20k employee referralWith a shot over the bow at recruiters, a Silicon Valley startup looking to hire software engineers — and not just any kind, but those with special experience in search, especially those coming from Google — is offering one of the richest hiring bounties in the industry.

For referring an engineer hired by ThoughtSpot, the company will pay $20,000. The deal is available to anyone working for the company, or not, including “friends of the company” and employees’ family.

“Our thinking was people don’t listen to recruiters,” CEO Ajeet Singh told the San Francisco Chronicle. “But they listen to their friends.”
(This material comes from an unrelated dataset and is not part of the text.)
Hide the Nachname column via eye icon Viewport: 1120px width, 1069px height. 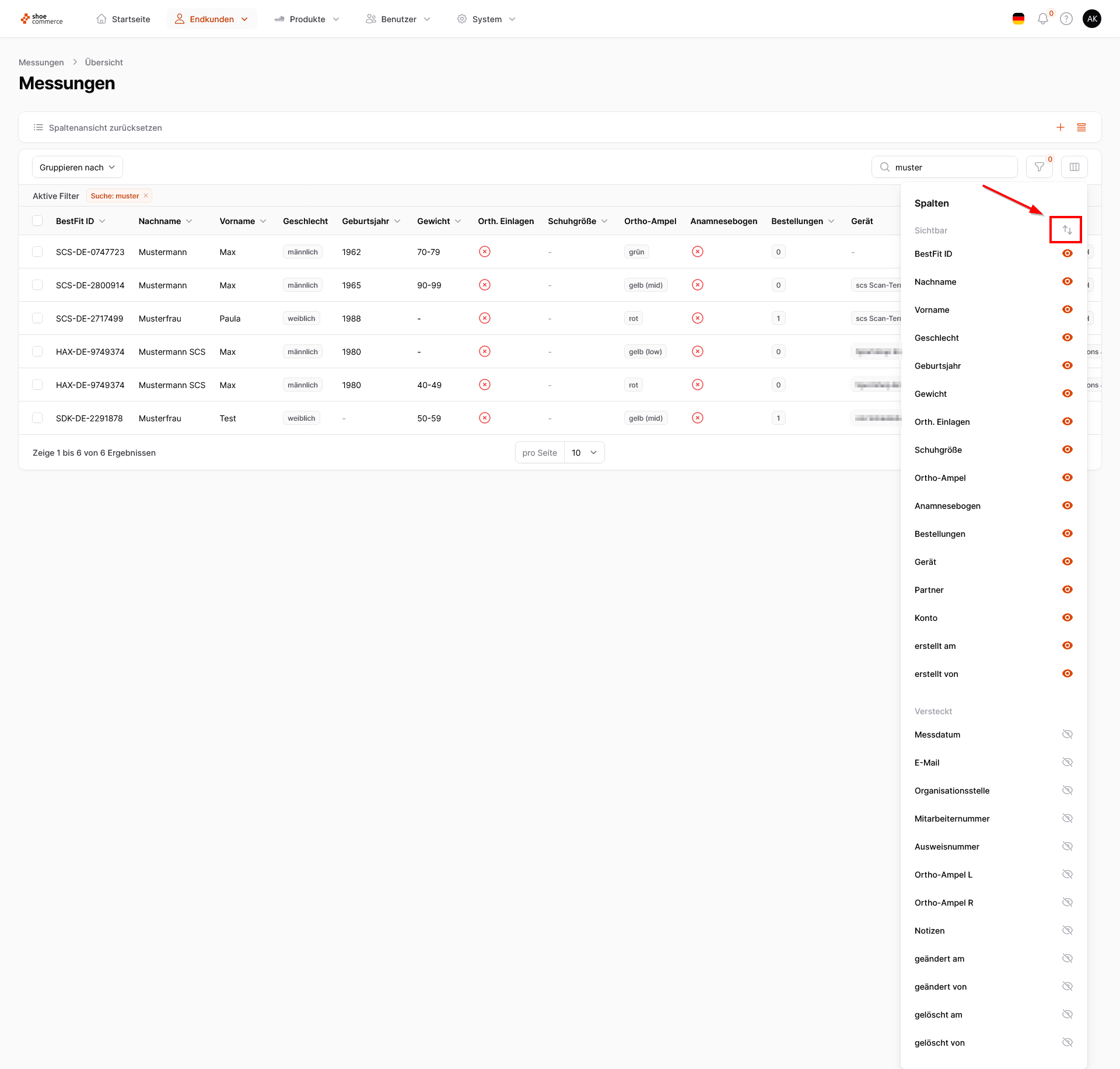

The very pricey referral fee — richer by a factor of four or five or six over what most others pay — is less than recruiters charge, Singh said.

Vibor Nanhavati, a company team leader explained the rationale to CBS: “What we have found is that a candidate is most likely to trust the word from a friend or a friend of a friend rather than a recruiter.”

“We want the best of the best,” Singh said, adding that the bonus was big enough to attract attention, but less than a headhunter fee.“We thought $20,000 was an interesting enough number that a lot of people might actually refer people to us.”

By no means is this the first such juicy referral bonus. Writing on our sister site, ERE.net,  Dr. John Sullivan noted a similarly pricey reward for referring a software engineer in a post two years ago. Other companies, desperate to hire workers with hard to find, in-demand skills, have offered similar rewards. But for some reason, ThoughtSpot’s program caught the attention of San Francisco media, which featured the program a few days ago and the news spread rapidly across the country.

There’s an interesting question that comes up during the interview about the potential for poaching from some of the Valley’s “biggies.” “We’re too small,” the CEO says. But if the program succeeds at ThoughtSpot — and already the company has hired a few engineers through the program — it could turn employee referrals into the equivalent of en employment arms race.